Under the contract, secured three years ago, the company was supposed to supply four Rail-Mounted Quay Cranes (RMQC) at a cost of $29.8 million.   

The decision to scrap the deal comes amid tensions between India and China at the Line of Actual Control (LAC) in Ladakh. However, officials in the Union shipping ministry said the contract had been cancelled because of a delay on the part of the company, and their demand that India indemnify any losses it suffers because of US sanctions on Iran.

The Chinese firm had won the bid in 2017, but, three years down the line, hadn’t delivered even a single crane. 

“The Chinese firm was asking for extra-guarantee. We told them it is not possible for us to give one Chinese company this kind of extra guarantee. So, we decided to invite fresh tender,” Sanjay Bandopadhyay, additional secretary in the Union Shipping Ministry, told ThePrint. 

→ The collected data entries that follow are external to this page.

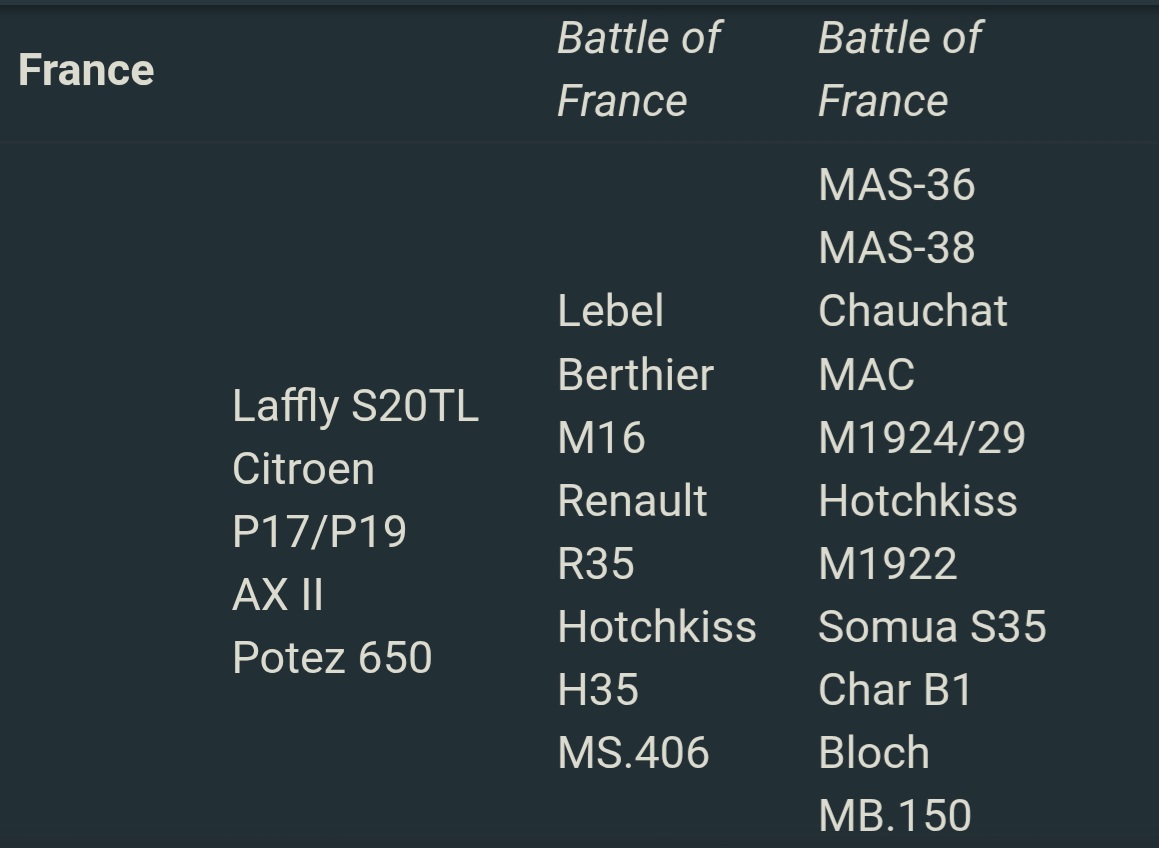The image size is (1159, 848).
Task: Select the AX II entry
Action: click(278, 595)
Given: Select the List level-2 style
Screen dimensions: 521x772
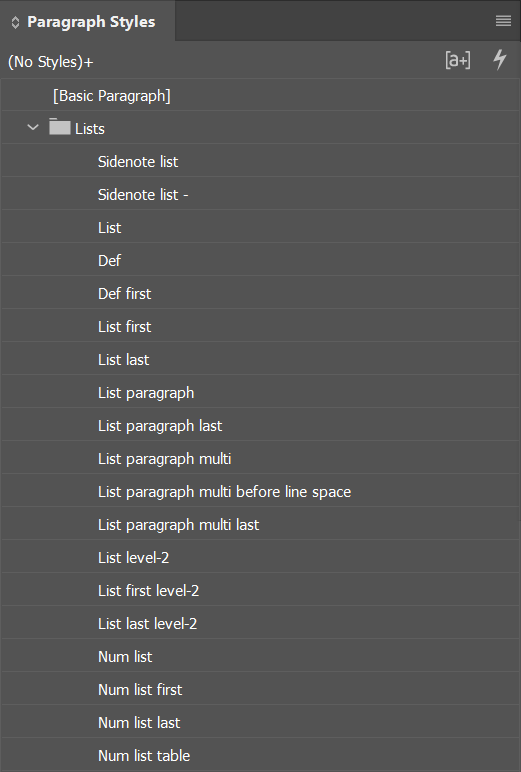Looking at the screenshot, I should coord(260,557).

ThePrint has sent an email to Shanghai Zhenhua Heavy Industries Company, also called ZPMC, for a comment on the cancellation of the deal. This report will be updated when they respond. 

The scrapping of the deal is going to further delay the Chabahar port project, which has deep strategic importance as it will allow India to bypass Pakistan for access to markets in Afghanistan and Central Asia.

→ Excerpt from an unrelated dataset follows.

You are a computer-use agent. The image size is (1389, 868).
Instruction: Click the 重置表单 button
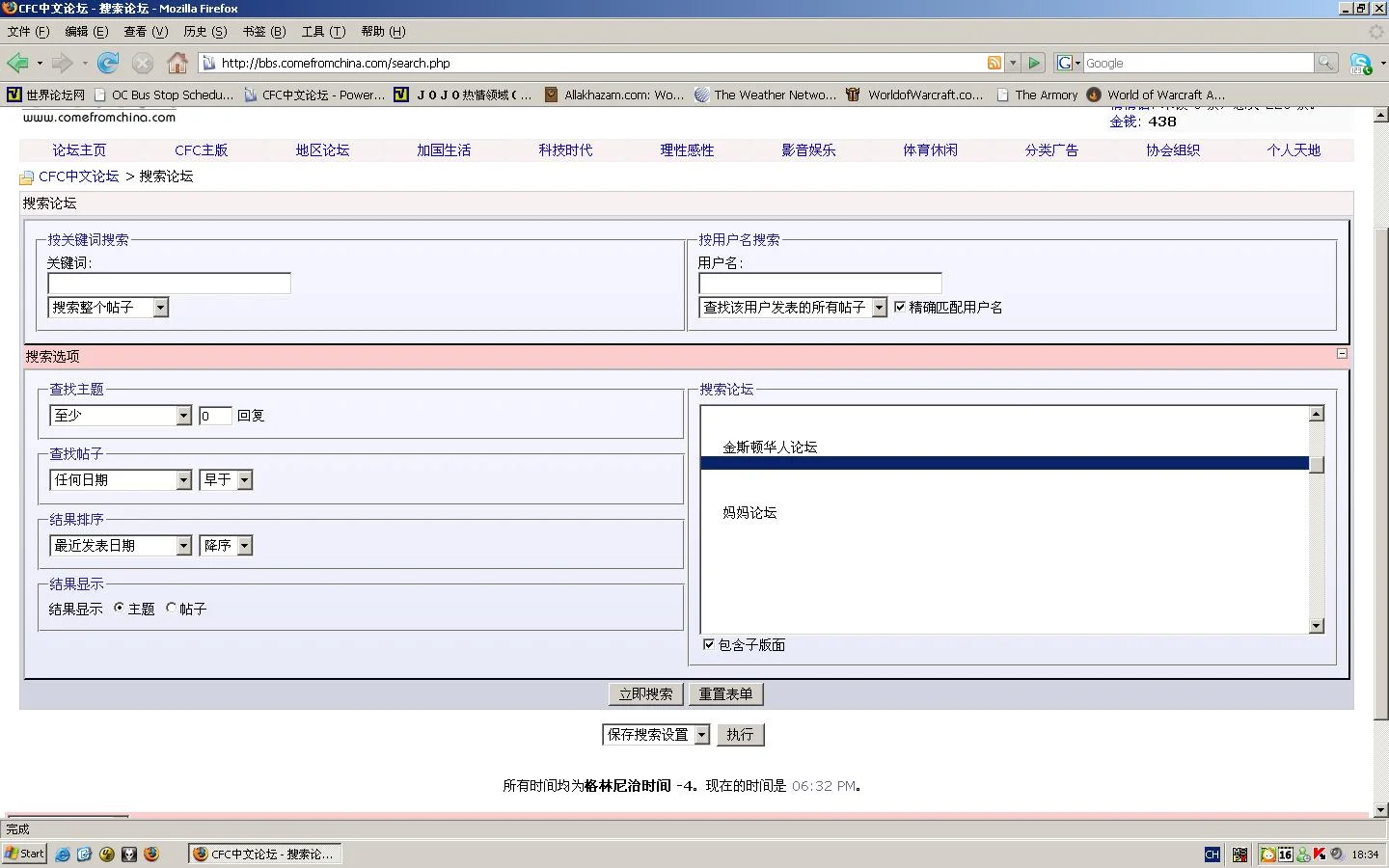pyautogui.click(x=725, y=693)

In July, Iran had dropped India from a related project to construct a rail link connecting Chabahar Port to Zahedan along the Afghanistan-Iran border.

Iran has said it will fund and develop the rail link on its own, but is leaving the door open for India to join at a later date. 

External Affairs Minister S. Jaishankar met his Iranian counterpart earlier this week in Tehran to discuss the Chabahar port project, among other issues related to the situation in Afghanistan.


Also Read: Jaishankar in Iran as India’s worried about China deal & Beijing ‘grabbing’ Chabahar Port


Govt floats fresh tender 

The government-owned India Ports Global Private Limited (IPGPL), which is implementing the Chabahar port project, floated fresh tenders for four RMQC on 31 August. 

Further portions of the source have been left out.